European football's governing body, Uefa, insists professional football does not have a drug problem, after a study it commissioned found 1-in-12 top players had suspiciously high levels of testosterone, consistent with the use of anabolic steroids. The tests were conducted among top-level players from international teams and top leagues including the Premier League.
The study – the largest ever conducted into doping in the game – collected 4,195 urine samples from 879 players at the European Championships, Champions League matches, and players in top-tier leagues in England, Spain, Italy and Germany between 2008-2013. Of those tested, 68 players (7.7%) recorded levels which would trigger an investigation under newly-introduced Uefa rules.
None of the players will be investigated because the tests were taken anonymously. However, former Southampton striker and England international Graeme Le Saux, now a Football Regulatory Authority board member, said the results were eye-opening. He told the Sunday Times: "It's a problem that the whole of Europe is going to have to work together to tackle."

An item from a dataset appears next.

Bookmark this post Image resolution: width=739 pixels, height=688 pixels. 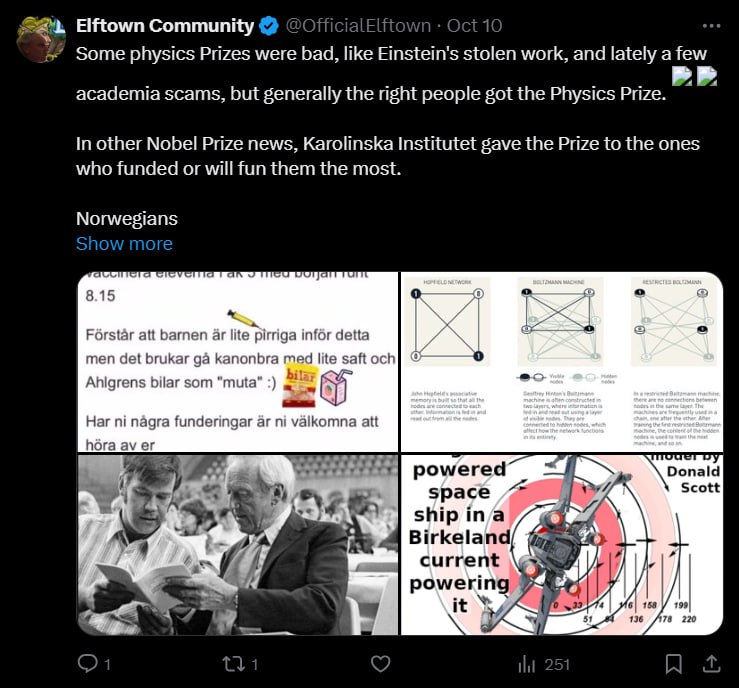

After being given the findings by the Sunday Times and the German broadcaster ARD/WDR Professor Julien Baker from the University of the West of Scotland, said the results suggested football has a significant problem. Baker, who has investigated steroid misuse for 20 years, said: "If the findings are accurate then this sheds light on previously untold levels of suspected cheating in Europe's top competitions."

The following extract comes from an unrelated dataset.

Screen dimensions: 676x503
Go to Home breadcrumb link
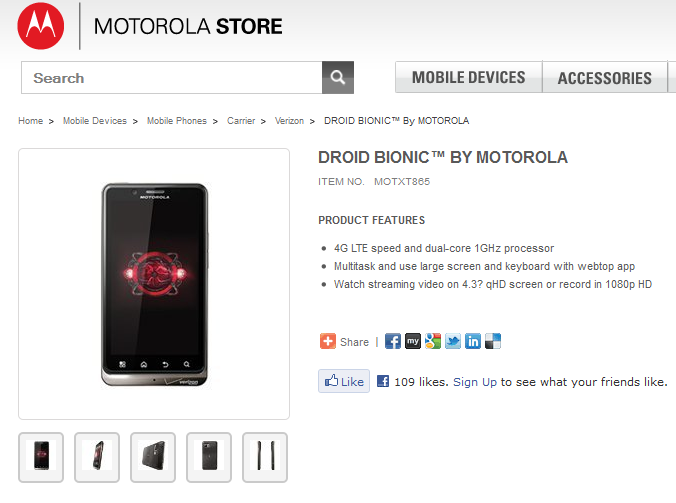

Uefa said other factors, including alcohol, might explain the results. In a statement Uefa said: "This study does not present any scientific evidence of potential doping in football especially due to the presence of confounding factors, the lack of standardisation procedures among the 12 laboratories and the quantification of steroid profiles when the samples were collected."
The statement continued: "Uefa has had a very thorough anti-doping programme for many years with over 2,000 tests a year and only two occurrence of positive tests, both for recreational drugs, which proves that doping in football is extremely rare. Uefa has now implemented a new steroid profiling programme which has come into operation at the start of the 2015/16 season."